Coming into his first bit of playing time as a Knick, in a pre-season game against the Brooklyn Nets, the jury was still out on Frank Ntilikina. He was meant to be Phil Jackson's guy: a defense-first point guard with a long wingspan who wouldn't be demanding the ball on offensive possessions. In a system like the Triangle, which makes ball caretakers out of point guards, he would be perfect. Then Jackson gets himself relieved of his post, and suddenly Phil's Guy becomes Nobody's Guy. Now, Frank might be a physical reminder of Jackson's entire fumbling tenure (I give him no credit for Porzingis, contrary to the "lolknicks" stereotype New York has drafted pretty well in the past decade when they've actually had draft picks thanks to excellent scouting teams), but that's not to say he sucks.
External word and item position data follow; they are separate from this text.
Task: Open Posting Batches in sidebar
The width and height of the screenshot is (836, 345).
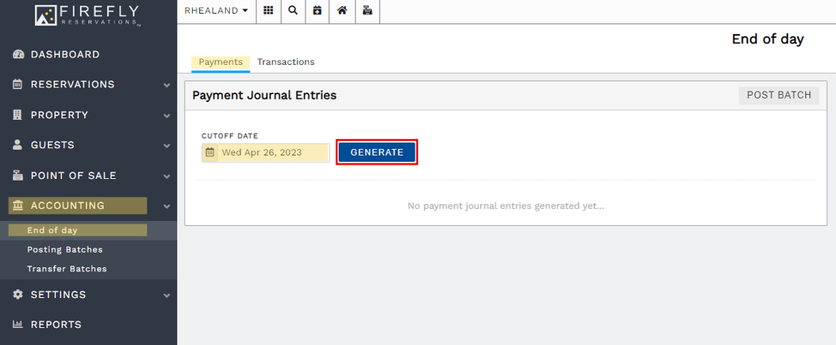Action: 65,249
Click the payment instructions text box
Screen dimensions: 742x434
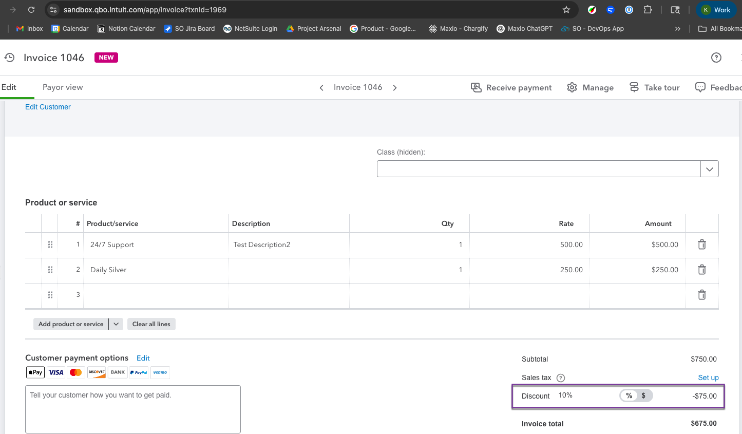pos(133,409)
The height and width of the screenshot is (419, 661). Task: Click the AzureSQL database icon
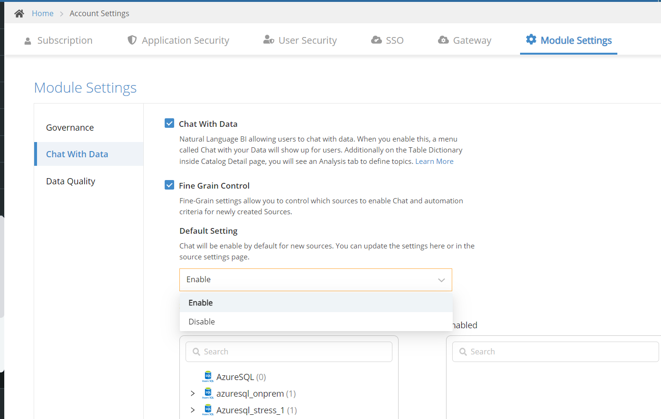(x=208, y=377)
If anything his first game (albeit a preseason one) as a Knick highlighted two key reasons why he should be the starting point guard, beyond the need for minutes just to develop as a player.

1. Who Ntilikina is

As a 6"4 guard with a 7"3 wingspan, Ntilikina has all the physical tools to be an elite perimeter defender. He can stymie opposing shooters and contain slashers with his long arms, and while he could absolutely rack up steals with that confounding wingspan, it's not in his nature to gamble on them every time ala Russell Westbrook. Not that it's saying much, as New York were just godawful at defending the perimeter last season, but Ntilikina's our best hope of rectifying that this year as New York searches for a new identity.

That identity may very well be based on hard-nosed defense and running shooting threats off the three-line. A less-physical, no hand-checking version of the 90's Ewing Knicks, perhaps. The idea that it's impossible to do a full rebuild in New York has been pretty much torpedoed at this point; I think most Knick fans at this point could deal with a losing team (well, they've been dealing with a losing team for a while now) as long as the players show effort and consistency.
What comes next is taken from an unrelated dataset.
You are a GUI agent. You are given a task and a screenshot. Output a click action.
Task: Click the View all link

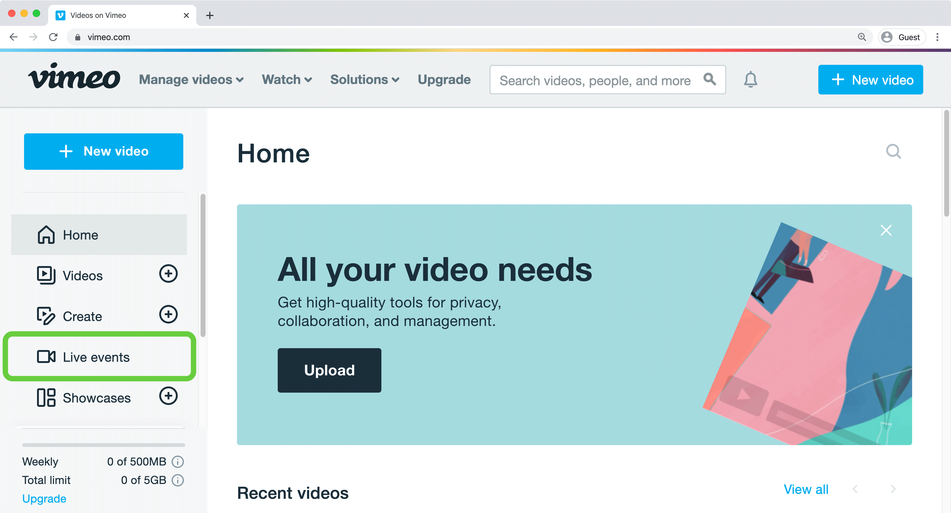coord(806,489)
His sense of poise and timing on the defensive end also come through on his distribution of the ball as well. It reminds you a little of how James Harden played as point guard on last year's Rockets squad, in the sense that Harden would often look relaxed and calm while sizing up an opponent, and would never look particularly fast or frantic in his playing style, but yet somehow always found his man with a neat little pocket pass. Slow and steady, if you will.

That being said, Ntilikina looked unselfish to a fault at times against the Nets. One such time occurred in a particular passage of play where Ntilikina zipped by his man to the basket and, instead of scoring an easy the layup, dumped the ball off to Enes Kanter who was immediately fouled. More than likely this was just rookie nerves, but it should be nipped in the bud early if Ntilikina is to see himself as and eventually become an offensive threat.

2. Who everyone else is

Despite the point guard position being the most stacked with talent across the NBA, it's horrifyingly thin in New York. Ron Baker, Jarret Jack and Ramon Sessions aren't exactly names that leap off the page, but they've all we got apart from Ntilikina. 
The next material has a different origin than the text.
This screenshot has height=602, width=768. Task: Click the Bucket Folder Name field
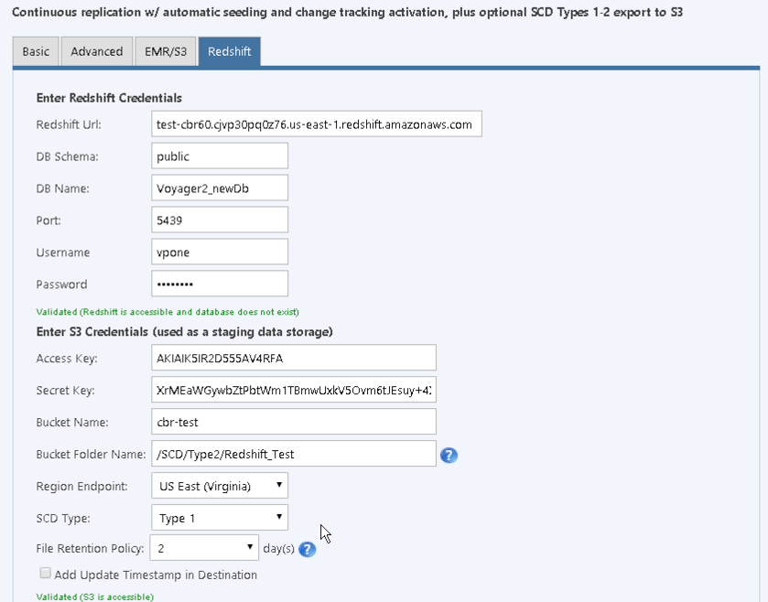293,453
To be honest, I don't mind Ron Baker; he's a scrappy young guy who hustles hard and can hit shots. It's hard to see him make a starting spot anytime soon unless he takes a quantum leap in development, but I think he could be an interesting spark-plug-type bench fixture for years to come.

Jarret Jack and Ramon Sessions are woeful. Sessions has at least showed some decent passing play in the pre-season so far, and the fact that he wants to get the young guys involved early redeems him slightly. Jack, however, hasn't lost his me-first gunning mentality and has no business being on the floor unless the Knicks are playing a must-lose game and they need a Tank Commander. It's just not fair to subject New York fans to 2 long years of Sasha Vujacic followed by this shiny-foreheaded flaming garbage pile. 

There's nothing for the Knicks to lose (apart from losing the games themselves, but that's kind of our goal this year) by giving Frank the starting job.